[Excerpt]
****************************************

Yes, this is generally a decision that you as the mother would make. However, it’s important to discuss your partner’s feeling on this matter as well. In some cases, the decision to breastfeed or not may be taken out of your hands, due to ill health or low milk supply, but true milk insufficiencies are rare. Again, this may be a decision you will want to make post-birth, but it is still worth having a discussion about this now.
This is a biggie. In some cases, the decision may be related to culture or religion, and a moot point. However, in other cases, this may be a decision based on health and hygiene, as research shows that circumcision promotes both of these. However, others feel that they don’t want their baby to go through what they may consider an unnecessary and painful procedure, or that it may impact his sexual pleasure later on in life. However, more often than not, this is based on your partner himself, whether he has been circumcised and his views on the matter.
If you and your partner grew up in the same faith, then this may be a no-brainer. However, you may be of different cultures or faiths, and you may not have any spiritual beliefs at all. This is a very important discussion to have, potentially even before you get married as this can be a major stumbling block in any relationship. You may decide to expose your child to both religions, and allow her to make her own decision when she is older. One parent may have stronger views on religion than the other, which would guide the decision. Either way, make sure that you are united in your plan.

****************************************

[Raw data]
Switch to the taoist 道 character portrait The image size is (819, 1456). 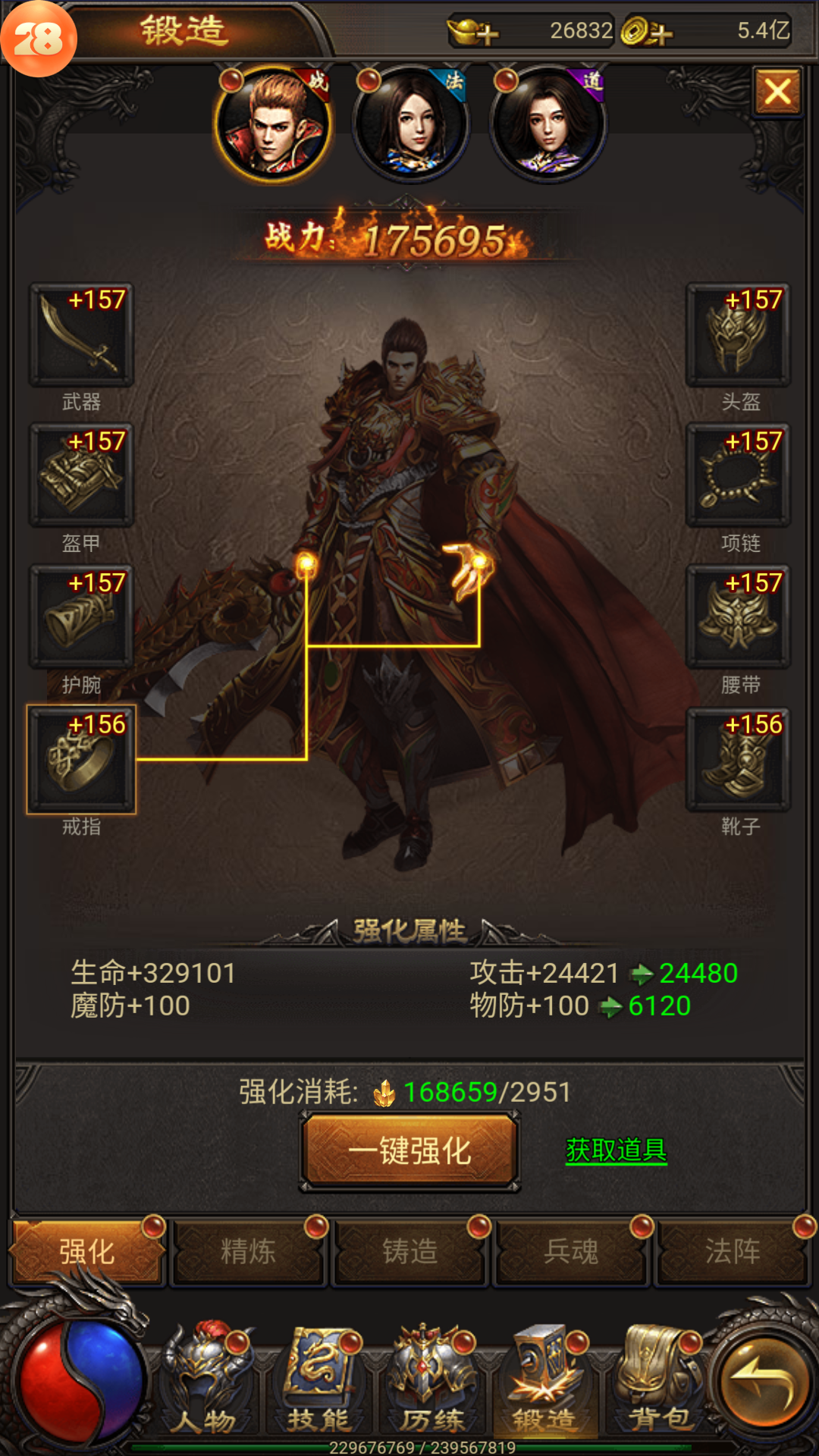(548, 125)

****************************************

[Challenge A]
In the excerpt on parenting decisions, what can take the decision to breastfeed out of the mother's hands?
[Challenge B]
Write a two-sentence summary of the excerpt on parenting decisions.

[Task solution A]
Ill health or low milk supply.

[Task solution B]
The mother generally decides whether to breastfeed, but she should discuss it with her partner, and ill health or low milk supply can sometimes decide it for her. Circumcision may come down to culture, religion, health and hygiene, or concern about a painful procedure, and parents, especially those of different faiths, should agree on a united plan for their child's religious upbringing.